KeyCorp (KEY), headquartered in Cleveland, Ohio, operates as the holding company for KeyBank National Association. Valued at $24.5 billion by market cap, the company provides retail and commercial banking, commercial leasing, investment management, consumer finance, and investment banking products and services.
Companies worth $10 billion or more are generally described as “large-cap stocks,” and KEY perfectly fits that description, with its market cap exceeding this mark, underscoring its size, influence, and dominance within the regional banks industry. KeyCorp’s strength comes from broad market reach across 15 states and a diverse mix of retail and commercial banking services. Offerings spanning investment management, consumer finance, and commercial mortgage servicing serve customers from individuals to institutions, creating multiple revenue streams that reduce risk and support financial stability and growth.
Despite its notable strength, KEY shares slipped 3.3% from their 52-week high of $23.35, achieved on Feb. 9. Over the past three months, KEY stock has gained 18.5%, outperforming the iShares U.S. Regional Banks ETF’s (IAT) 15.1% gains during the same time frame.

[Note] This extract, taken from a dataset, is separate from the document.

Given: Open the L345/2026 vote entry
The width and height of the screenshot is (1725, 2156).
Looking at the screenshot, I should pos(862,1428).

Shares of KEY rose 9.5% on a YTD basis and climbed 41.1% over the past 52 weeks, outperforming IAT’s YTD gains of 7.8% and 27.8% returns over the last year.

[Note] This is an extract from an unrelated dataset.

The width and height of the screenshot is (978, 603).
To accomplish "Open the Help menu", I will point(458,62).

To confirm the bullish trend, KEY has been trading above its 50-day moving average since early April, with slight fluctuations. The stock is trading above its 200-day moving average over the past year, with slight fluctuations.

KeyCorp beat on revenue and earnings thanks to strong execution in both lending and fees. Its commercial loan growth was broad-based across industries and geographies, with higher-yielding balances and rising utilization. Net interest margin expanded, credit quality stayed resilient, and fee businesses like wealth, investment banking, and payments grew on record M&A and equity activity. Management is deploying about $1 billion into technology and AI for better products and efficiency.

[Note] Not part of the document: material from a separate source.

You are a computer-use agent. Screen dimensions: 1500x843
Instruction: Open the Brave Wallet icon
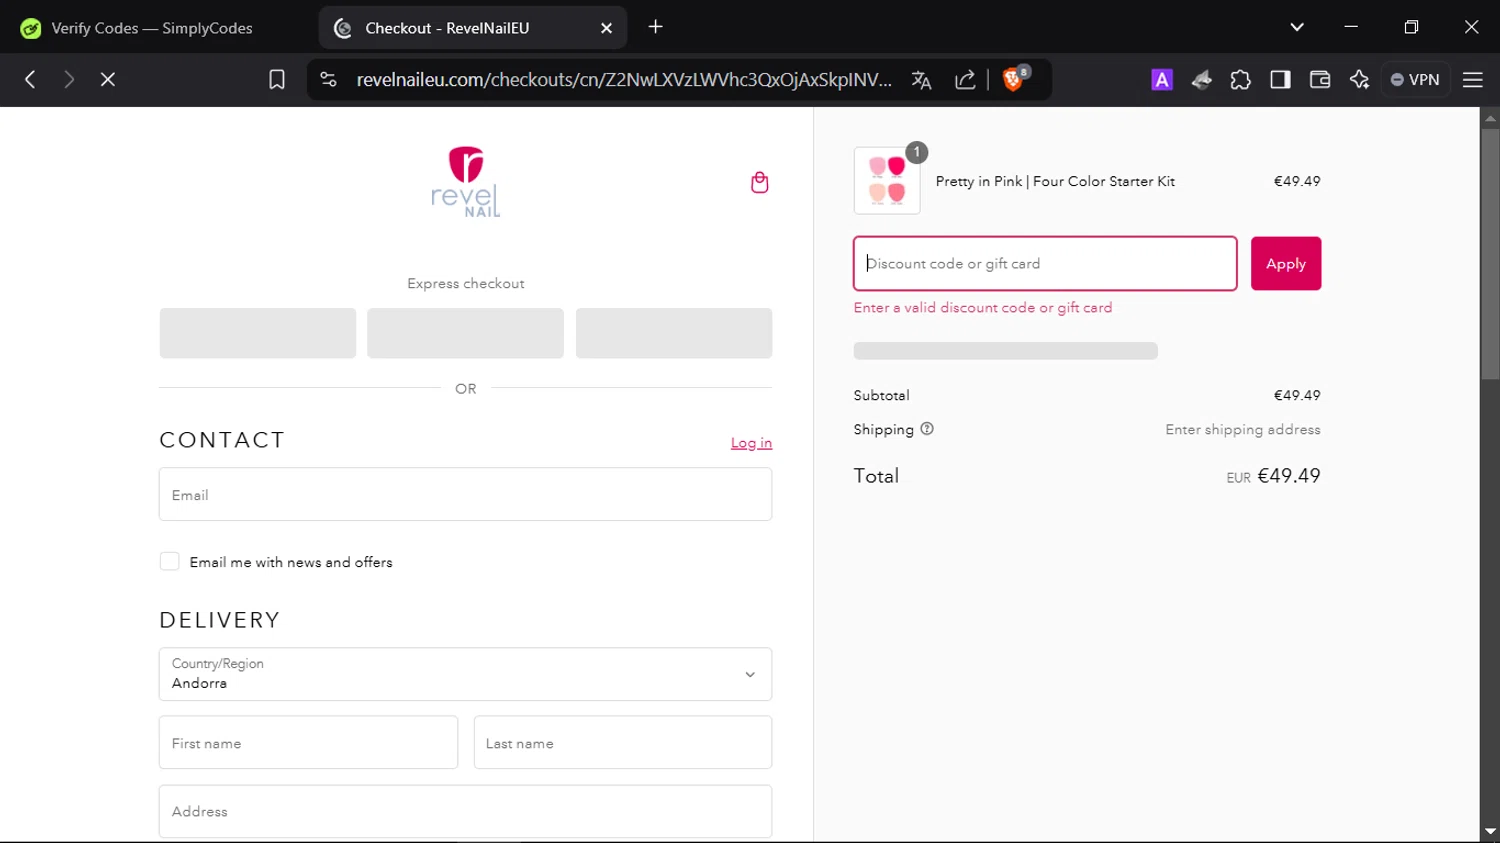pos(1320,80)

On Apr. 16, KEY shares closed up marginally after reporting its Q1 results. Its revenue was $2 billion, surpassing analyst estimates of $1.9 billion. The adjusted EPS of $0.44 beat analyst estimates by 8%.
In the competitive arena of regional banks, Citizens Financial Group, Inc. (CFG) has taken the lead over KEY, showing resilience with a 14.8% uptick on a YTD basis and solid 62.3% gains over the past 52 weeks.
Wall Street analysts are reasonably bullish on KEY’s prospects. The stock has a consensus “Moderate Buy” rating from the 20 analysts covering it, and the mean price target of $24.13 suggests a potential upside of 6.8% from current price levels.
On the date of publication, Neha Panjwani did not have (either directly or indirectly) positions in any of the securities mentioned in this article. All information and data in this article is solely for informational purposes. For more information please view the Barchart Disclosure Policy here.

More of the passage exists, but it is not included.